There clearly are racial differences, as groups, that are genetic, and not just cosmetic ones. Individually, it's one person at a time.
But myself and several others have already said that, six ways from Sunday. So I guess I should start using as an example the lower reading comprehension level of the politically correct crowd.
No. It does not translate to that. It is that. No translation necessary.
On this issue you are saying the Earth is the center of the universe.
It saddens me to see such irrationality and defensiveness on something so straighforward.
On what?
Anyhow, you bozos try one's patience.
Like talking to dyed in the wool Clintonites.
I got your proof right here, Delbert.
On what?
Rest assured, I am correct.
OK.
If race has a biological basis, please list all the races and the specific genes and traits defining the races.
Otherwise do us and your overtaxed miniscule gray matter all a favor and shut your ignorant blathering babbling boring mouths.
That will be all.
Best fishes all. Look forward to your tables with the info you of xourse can provide.
Just because there are examples of dominance in a sport that is apparently not due to biology (Russian chess) doesn't mean that it never happens (West African sprinters).
Just because some racial differences (skin color, eye shape, average size, ...) are cosmetic doesn't mean that all racial differences are cosmetic.
Just because this is a conservative forum doesn't mean there aren't some participants here trapped in Politically Correct thinking.
Just because I've read two articles by Mr.

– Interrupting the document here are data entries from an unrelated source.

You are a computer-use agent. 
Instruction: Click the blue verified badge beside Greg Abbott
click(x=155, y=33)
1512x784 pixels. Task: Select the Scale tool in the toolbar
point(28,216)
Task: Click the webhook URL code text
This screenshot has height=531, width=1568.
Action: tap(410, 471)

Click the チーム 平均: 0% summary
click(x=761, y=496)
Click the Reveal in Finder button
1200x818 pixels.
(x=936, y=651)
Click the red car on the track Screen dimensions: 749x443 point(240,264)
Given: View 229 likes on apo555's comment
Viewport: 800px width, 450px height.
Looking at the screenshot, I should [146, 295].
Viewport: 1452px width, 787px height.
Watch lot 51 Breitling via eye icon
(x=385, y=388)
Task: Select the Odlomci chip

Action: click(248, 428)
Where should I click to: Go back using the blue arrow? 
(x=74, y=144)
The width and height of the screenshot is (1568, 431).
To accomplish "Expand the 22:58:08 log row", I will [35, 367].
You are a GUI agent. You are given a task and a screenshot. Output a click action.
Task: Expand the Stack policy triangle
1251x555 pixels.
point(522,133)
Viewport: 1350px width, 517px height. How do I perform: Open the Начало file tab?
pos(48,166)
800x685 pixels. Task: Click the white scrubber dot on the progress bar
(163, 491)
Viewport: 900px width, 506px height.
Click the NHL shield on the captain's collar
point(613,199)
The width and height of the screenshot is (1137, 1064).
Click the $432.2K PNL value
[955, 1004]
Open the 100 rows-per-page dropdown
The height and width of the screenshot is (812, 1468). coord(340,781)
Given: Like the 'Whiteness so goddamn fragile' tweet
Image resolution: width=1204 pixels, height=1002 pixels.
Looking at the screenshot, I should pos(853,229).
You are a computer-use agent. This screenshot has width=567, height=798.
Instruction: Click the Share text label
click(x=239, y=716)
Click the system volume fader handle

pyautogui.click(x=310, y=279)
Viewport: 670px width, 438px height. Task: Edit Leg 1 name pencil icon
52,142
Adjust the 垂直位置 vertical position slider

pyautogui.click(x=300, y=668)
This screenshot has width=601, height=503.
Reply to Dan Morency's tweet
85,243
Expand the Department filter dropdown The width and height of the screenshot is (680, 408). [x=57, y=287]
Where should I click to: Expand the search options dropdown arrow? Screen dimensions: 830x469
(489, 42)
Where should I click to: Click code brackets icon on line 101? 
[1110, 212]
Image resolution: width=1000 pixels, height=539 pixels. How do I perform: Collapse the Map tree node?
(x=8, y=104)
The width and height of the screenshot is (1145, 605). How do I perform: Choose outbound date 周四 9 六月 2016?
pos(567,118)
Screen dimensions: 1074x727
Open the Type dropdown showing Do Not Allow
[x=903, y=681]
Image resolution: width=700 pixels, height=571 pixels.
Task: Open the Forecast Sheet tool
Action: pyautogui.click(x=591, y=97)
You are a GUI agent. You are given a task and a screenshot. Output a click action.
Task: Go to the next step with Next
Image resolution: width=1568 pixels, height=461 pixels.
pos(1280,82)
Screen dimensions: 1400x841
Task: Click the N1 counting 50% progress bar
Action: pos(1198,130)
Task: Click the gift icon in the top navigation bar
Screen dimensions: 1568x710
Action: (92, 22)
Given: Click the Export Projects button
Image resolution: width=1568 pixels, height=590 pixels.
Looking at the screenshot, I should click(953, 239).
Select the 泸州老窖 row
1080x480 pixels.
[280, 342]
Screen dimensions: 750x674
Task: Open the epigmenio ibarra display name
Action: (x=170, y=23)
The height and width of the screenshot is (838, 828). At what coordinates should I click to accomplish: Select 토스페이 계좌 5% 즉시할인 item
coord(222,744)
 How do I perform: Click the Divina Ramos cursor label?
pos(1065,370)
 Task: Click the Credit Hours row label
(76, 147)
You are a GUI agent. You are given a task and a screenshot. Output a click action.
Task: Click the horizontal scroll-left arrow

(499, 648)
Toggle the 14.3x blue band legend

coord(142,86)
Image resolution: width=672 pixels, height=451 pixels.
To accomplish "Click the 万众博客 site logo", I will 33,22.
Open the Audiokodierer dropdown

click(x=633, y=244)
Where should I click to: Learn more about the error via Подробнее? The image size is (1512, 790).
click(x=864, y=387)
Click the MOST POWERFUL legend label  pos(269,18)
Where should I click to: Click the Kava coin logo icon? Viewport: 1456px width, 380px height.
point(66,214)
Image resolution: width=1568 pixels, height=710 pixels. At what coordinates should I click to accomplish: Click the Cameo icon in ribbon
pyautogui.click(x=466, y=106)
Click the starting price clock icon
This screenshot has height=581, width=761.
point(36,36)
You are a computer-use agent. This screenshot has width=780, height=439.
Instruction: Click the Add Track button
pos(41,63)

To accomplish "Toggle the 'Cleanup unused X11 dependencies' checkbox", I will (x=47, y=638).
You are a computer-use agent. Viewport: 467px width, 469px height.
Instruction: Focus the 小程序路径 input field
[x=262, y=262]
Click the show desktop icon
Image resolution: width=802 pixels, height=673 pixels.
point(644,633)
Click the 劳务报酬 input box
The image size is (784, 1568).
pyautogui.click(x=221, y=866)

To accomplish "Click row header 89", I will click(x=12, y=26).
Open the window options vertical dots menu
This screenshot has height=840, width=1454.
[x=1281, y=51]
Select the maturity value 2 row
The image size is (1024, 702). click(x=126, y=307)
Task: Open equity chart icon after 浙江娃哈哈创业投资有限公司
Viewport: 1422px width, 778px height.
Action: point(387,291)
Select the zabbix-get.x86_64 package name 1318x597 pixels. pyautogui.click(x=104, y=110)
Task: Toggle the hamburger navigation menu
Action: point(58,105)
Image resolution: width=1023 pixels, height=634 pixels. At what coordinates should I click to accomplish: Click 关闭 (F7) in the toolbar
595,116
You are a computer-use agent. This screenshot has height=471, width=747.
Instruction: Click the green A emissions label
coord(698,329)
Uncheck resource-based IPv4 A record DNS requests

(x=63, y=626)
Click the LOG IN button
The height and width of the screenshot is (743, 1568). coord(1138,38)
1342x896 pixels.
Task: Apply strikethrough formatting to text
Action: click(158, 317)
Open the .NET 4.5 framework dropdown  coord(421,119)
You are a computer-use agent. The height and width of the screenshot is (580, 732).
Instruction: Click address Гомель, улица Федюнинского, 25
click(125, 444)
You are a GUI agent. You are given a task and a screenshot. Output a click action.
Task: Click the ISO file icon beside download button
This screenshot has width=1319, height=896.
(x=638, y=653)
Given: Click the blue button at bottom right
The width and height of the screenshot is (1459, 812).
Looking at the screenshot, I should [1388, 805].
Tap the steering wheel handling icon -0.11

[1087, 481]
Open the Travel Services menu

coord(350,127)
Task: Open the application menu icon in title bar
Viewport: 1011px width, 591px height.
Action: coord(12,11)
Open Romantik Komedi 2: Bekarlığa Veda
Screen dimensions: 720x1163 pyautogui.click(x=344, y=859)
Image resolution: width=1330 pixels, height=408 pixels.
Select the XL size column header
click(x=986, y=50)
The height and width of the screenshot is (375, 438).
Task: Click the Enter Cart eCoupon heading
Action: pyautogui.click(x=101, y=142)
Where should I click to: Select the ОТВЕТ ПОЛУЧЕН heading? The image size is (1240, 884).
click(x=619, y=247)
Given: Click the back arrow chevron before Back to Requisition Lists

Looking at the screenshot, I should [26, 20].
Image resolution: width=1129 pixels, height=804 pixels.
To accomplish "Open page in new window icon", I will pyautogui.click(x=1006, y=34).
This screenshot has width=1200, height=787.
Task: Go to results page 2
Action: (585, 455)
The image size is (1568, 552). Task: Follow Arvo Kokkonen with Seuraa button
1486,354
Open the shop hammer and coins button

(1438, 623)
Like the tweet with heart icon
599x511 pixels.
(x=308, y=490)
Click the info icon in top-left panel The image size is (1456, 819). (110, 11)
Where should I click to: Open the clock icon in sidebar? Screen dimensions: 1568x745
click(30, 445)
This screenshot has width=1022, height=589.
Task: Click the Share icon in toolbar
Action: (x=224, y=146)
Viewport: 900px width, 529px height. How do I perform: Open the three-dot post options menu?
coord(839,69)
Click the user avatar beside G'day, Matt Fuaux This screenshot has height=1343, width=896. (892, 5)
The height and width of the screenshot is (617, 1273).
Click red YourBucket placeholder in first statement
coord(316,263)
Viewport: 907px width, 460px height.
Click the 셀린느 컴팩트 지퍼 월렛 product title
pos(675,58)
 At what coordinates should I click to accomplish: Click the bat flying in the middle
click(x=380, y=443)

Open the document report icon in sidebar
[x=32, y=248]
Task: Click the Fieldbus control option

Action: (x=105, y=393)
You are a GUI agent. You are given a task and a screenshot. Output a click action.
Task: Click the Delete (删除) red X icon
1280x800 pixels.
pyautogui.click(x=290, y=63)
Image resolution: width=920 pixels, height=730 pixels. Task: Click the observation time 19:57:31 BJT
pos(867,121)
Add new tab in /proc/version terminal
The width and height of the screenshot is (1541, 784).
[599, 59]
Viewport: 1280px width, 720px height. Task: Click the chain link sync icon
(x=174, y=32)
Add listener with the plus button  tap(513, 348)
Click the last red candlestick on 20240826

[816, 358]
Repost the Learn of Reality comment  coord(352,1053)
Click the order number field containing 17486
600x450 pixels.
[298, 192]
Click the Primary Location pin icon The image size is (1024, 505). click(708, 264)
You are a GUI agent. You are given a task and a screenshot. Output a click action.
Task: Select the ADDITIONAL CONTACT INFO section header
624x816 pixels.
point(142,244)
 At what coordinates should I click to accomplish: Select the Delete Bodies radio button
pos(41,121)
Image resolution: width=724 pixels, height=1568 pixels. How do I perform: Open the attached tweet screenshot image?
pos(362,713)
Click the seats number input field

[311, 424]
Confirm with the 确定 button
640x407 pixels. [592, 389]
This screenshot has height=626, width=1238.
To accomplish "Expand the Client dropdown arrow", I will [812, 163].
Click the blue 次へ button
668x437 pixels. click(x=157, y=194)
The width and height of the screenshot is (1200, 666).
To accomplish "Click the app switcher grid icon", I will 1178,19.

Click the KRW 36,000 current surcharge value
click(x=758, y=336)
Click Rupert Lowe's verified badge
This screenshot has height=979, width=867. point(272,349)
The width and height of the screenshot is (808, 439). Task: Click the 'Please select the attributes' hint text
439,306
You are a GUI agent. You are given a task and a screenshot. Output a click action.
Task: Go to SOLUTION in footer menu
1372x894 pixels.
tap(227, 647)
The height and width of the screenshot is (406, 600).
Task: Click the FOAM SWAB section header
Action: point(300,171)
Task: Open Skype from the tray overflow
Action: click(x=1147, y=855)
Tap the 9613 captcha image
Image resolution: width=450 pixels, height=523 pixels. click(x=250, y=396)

Graves today doesn't mean I ever want to read another word of his.
Then list them.
List the biological differences you refer to.
Coincidental? No, it's cultural.
My presumption is that in all manner of human endeavors, there are measurable differences, by race, age, gender, and just about any other classification. None of which does me any good when I'm hiring -- then it's the best person for the position in question, of what ever stripe. Group statistical differences are useless in sorting out job candidates, unless perhaps one has to deal in bulk with thousands or millions at a time (as applies in the case of our airport screeners, not that the liberal powers that be would admit it). The P.C. crowd makes it rough on people who point this out. It makes it difficult for people to even be honest with themselves on this subject.
An essential part of the liberal ideology is that we all deserve the same result, that differences in outcome are signs of social, cultural, racial or economic bias that should be corrected, and that we can build heaven on earth. We're not all equal. We're different, however you slice us. I can code better, sing worse, and play worse basketball than perhaps anyone on this thread. And short of my forgetting how to code (program computers) there ain't a damn thing anyone here can do about any of this. There is a higher authority -- it is our destiny and responsibility to each live our lives as best we can. Saying that manifest differences in outcome (more of this race is succeeding in some way than another) are due to cultural bias is a dangerous sign of the prejudice of reduced expectations, and an invitation to more federal and world centralization of power to correct such errors of human planning. Only the tyrants of the world benefit from such excessive centralization of power.
God grants us equality of opportunity, to reach for our own best, to strive to understand and act in harmony with the order of the universe. The only equality of outcome is lowest common denominator for all -- which puts us all in prison or the gas chamber last I looked.
Humans don't get to build heaven -- we get to search for it.